Dataset extract:

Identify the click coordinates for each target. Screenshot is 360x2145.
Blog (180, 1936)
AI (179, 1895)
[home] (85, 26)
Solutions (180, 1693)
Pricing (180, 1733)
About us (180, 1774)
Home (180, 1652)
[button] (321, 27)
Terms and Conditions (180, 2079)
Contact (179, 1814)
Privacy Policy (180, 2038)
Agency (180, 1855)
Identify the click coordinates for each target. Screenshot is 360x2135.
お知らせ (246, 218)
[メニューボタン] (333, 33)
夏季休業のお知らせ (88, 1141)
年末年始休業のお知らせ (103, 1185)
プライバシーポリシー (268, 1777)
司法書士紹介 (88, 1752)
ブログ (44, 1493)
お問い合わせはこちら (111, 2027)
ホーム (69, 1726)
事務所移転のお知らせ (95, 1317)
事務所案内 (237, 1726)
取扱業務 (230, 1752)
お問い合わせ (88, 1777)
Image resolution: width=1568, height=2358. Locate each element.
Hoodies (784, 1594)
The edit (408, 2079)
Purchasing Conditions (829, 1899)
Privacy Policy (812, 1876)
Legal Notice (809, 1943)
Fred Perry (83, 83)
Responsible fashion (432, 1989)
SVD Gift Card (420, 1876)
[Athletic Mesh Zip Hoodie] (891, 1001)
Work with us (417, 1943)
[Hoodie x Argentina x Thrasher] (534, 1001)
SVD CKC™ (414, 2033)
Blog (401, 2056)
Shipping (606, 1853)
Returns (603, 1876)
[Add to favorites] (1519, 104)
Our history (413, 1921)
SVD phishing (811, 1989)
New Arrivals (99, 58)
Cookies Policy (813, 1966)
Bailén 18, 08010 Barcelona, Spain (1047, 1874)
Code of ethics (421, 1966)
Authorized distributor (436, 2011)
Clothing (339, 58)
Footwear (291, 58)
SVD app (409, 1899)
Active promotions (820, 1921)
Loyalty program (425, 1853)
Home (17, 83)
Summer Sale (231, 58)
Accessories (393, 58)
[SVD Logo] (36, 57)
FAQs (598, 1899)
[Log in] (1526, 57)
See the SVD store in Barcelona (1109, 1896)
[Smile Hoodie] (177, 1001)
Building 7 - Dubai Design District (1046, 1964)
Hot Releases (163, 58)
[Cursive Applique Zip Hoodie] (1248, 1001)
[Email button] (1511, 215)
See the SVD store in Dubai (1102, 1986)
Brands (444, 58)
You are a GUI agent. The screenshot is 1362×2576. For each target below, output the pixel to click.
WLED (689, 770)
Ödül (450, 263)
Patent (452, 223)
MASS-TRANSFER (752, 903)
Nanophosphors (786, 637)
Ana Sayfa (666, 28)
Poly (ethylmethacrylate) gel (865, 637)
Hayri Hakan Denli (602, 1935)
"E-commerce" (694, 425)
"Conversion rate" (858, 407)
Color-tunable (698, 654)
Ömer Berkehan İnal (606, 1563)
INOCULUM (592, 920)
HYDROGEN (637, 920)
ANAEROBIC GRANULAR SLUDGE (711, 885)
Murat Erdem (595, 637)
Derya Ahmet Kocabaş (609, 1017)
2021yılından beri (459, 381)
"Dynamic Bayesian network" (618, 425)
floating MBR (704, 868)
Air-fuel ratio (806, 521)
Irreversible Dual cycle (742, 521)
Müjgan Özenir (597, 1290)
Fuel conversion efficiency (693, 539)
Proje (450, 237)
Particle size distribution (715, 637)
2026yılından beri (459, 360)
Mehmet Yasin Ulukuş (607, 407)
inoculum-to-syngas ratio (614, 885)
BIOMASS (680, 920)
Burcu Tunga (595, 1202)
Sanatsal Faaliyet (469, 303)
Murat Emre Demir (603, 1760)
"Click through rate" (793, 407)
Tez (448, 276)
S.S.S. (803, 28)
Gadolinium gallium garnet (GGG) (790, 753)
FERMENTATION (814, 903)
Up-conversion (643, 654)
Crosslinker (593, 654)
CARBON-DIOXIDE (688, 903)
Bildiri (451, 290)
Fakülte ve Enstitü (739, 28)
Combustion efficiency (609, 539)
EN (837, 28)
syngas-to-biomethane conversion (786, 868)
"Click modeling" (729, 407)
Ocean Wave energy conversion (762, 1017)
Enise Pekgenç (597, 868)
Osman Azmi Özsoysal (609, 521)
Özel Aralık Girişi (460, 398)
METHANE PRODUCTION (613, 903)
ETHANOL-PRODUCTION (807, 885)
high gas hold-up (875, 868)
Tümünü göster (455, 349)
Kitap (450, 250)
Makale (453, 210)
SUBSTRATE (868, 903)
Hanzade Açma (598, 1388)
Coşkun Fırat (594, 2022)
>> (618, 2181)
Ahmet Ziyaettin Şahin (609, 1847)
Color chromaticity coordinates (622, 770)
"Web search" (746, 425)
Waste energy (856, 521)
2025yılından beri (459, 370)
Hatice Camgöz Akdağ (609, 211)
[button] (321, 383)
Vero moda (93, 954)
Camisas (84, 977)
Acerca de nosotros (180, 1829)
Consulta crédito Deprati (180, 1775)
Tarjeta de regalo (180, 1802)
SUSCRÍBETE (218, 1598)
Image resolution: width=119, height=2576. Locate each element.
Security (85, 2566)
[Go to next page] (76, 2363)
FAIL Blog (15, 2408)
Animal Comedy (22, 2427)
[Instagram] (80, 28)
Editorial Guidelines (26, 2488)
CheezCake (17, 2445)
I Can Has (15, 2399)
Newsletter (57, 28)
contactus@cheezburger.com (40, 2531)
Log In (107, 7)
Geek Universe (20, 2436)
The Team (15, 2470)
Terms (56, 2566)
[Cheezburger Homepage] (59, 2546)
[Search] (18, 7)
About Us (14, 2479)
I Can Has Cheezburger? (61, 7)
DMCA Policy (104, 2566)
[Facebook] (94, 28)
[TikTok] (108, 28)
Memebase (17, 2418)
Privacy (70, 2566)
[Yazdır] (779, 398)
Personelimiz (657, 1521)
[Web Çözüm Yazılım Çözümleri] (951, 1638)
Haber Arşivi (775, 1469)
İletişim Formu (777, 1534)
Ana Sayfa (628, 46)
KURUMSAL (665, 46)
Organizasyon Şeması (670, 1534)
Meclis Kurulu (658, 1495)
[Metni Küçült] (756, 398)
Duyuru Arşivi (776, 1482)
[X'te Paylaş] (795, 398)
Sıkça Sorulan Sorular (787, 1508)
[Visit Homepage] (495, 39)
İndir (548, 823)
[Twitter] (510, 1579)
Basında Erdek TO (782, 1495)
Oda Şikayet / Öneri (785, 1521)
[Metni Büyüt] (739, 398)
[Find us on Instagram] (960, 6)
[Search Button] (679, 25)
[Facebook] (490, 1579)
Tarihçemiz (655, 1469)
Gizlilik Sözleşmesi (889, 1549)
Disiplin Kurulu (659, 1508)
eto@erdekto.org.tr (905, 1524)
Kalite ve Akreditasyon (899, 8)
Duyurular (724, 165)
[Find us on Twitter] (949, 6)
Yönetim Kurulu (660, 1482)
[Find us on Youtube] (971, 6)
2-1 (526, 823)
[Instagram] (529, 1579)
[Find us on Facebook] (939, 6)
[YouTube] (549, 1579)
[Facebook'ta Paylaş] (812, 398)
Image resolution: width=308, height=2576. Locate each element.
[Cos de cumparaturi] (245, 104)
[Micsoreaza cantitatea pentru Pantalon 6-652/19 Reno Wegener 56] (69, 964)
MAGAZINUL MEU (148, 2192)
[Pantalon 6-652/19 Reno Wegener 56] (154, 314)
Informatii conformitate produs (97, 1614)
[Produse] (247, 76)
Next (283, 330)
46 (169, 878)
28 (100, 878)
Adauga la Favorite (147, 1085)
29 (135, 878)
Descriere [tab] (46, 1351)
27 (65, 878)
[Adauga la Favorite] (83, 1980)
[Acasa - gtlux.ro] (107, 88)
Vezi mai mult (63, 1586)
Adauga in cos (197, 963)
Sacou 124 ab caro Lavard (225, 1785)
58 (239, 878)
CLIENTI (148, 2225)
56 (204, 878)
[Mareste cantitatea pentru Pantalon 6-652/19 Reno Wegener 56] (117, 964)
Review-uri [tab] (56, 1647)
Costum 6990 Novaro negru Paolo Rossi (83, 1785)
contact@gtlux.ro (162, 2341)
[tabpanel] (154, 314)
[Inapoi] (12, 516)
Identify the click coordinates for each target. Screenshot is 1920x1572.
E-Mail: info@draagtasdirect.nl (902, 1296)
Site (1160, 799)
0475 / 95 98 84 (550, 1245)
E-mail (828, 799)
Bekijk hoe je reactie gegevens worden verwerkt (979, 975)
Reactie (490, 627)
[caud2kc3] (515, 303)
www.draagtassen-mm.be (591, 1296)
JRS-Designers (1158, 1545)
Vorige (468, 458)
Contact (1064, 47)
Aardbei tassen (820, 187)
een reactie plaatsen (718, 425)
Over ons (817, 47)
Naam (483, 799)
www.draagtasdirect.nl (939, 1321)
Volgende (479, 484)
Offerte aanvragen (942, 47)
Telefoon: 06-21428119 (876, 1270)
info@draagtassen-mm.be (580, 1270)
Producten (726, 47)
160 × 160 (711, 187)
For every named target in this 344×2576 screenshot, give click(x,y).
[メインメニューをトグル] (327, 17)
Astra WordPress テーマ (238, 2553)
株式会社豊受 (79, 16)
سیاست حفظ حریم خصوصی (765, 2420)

Task description:
Figure out how many lines above include the string "Color", then report that number and nothing else.

Your response:
2